Exercise details: Copy the passage on questions to ask before using a photograph word for word, from its heading through the final line.

Passage shown:
Questions to Ask When Using Photography
Here is a quick Q&A you can follow to find out if you should use an image. If you can’t answer most of these questions, I’d do some serious considering before using the image.
What is the source of the image?
Did a business provide this image as a promotional image, or did you grab the image from another site? You should always know the original source of the image. If you see it on a blog, unless that image is original to the blog, that is not the original source of the image. Track down that original source because you can give credit to that source.
Who owns the copyright?
If you do not have any idea, this could come back to haunt you in the future. It is critical to understand copyright for photography if you are using images in any form of published media (like a blog). For instance, when photographers shoot for magazines, the magazine has a contract to use the image for a certain amount of time, but the photographer owns the copyright. Or the magazine has a “buy-out” contract, meaning the magazine owns the image outright. If you use an image that you do not have permission to use, you could be sued for it. It doesn’t matter if you take it down, you will still have to pay back royalties. This is serious and has happened to bloggers in the past. Can you imagine if it happened to 10 images on your blog? That could get expensive!
How am I using this image? Am I promoting the photographer/source or my blog?
This is the ethical question that shows your intention. If you are using the photographer’s work to say how talented the photographer is, great, that is generally okay. Everyone loves promotion. If you are using the photographer’s work to express your own idea or to promote yourself, that is something to stay away from. At that point, the photographer is a contributor to the expression of the idea and should be compensated.
The bottom line on ethics? Grace wrote a great deal about this topic here. Here are some best practices that must become a standard:
- Credit the photographer and source. Provide the photographer name/magazine name, company or publication (This must be written under the image, not just a link when you click on the image.)
- Link to both the photographer and the source, but if possible, ask for permission to use copyrighted work or the work of any creative individual.
- The best situation is to make sure your blog is promoting original content. I have often seen images on blogs where just the image is the post. There are no words or context. So 100% of the post is reliant on the photographer’s content. I do not think it is ethical to create content that is not yours. If you like it, promote the artist. Say something nice about their work and give them credit.

Dataset content:
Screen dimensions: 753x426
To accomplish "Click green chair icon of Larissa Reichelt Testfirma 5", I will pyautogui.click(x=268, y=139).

Exercise result:
Questions to Ask When Using Photography
Here is a quick Q&A you can follow to find out if you should use an image. If you can’t answer most of these questions, I’d do some serious considering before using the image.
What is the source of the image?
Did a business provide this image as a promotional image, or did you grab the image from another site? You should always know the original source of the image. If you see it on a blog, unless that image is original to the blog, that is not the original source of the image. Track down that original source because you can give credit to that source.
Who owns the copyright?
If you do not have any idea, this could come back to haunt you in the future. It is critical to understand copyright for photography if you are using images in any form of published media (like a blog). For instance, when photographers shoot for magazines, the magazine has a contract to use the image for a certain amount of time, but the photographer owns the copyright. Or the magazine has a “buy-out” contract, meaning the magazine owns the image outright. If you use an image that you do not have permission to use, you could be sued for it. It doesn’t matter if you take it down, you will still have to pay back royalties. This is serious and has happened to bloggers in the past. Can you imagine if it happened to 10 images on your blog? That could get expensive!
How am I using this image? Am I promoting the photographer/source or my blog?
This is the ethical question that shows your intention. If you are using the photographer’s work to say how talented the photographer is, great, that is generally okay. Everyone loves promotion. If you are using the photographer’s work to express your own idea or to promote yourself, that is something to stay away from. At that point, the photographer is a contributor to the expression of the idea and should be compensated.
The bottom line on ethics? Grace wrote a great deal about this topic here. Here are some best practices that must become a standard:
- Credit the photographer and source. Provide the photographer name/magazine name, company or publication (This must be written under the image, not just a link when you click on the image.)
- Link to both the photographer and the source, but if possible, ask for permission to use copyrighted work or the work of any creative individual.
- The best situation is to make sure your blog is promoting original content. I have often seen images on blogs where just the image is the post. There are no words or context. So 100% of the post is reliant on the photographer’s content. I do not think it is ethical to create content that is not yours. If you like it, promote the artist. Say something nice about their work and give them credit.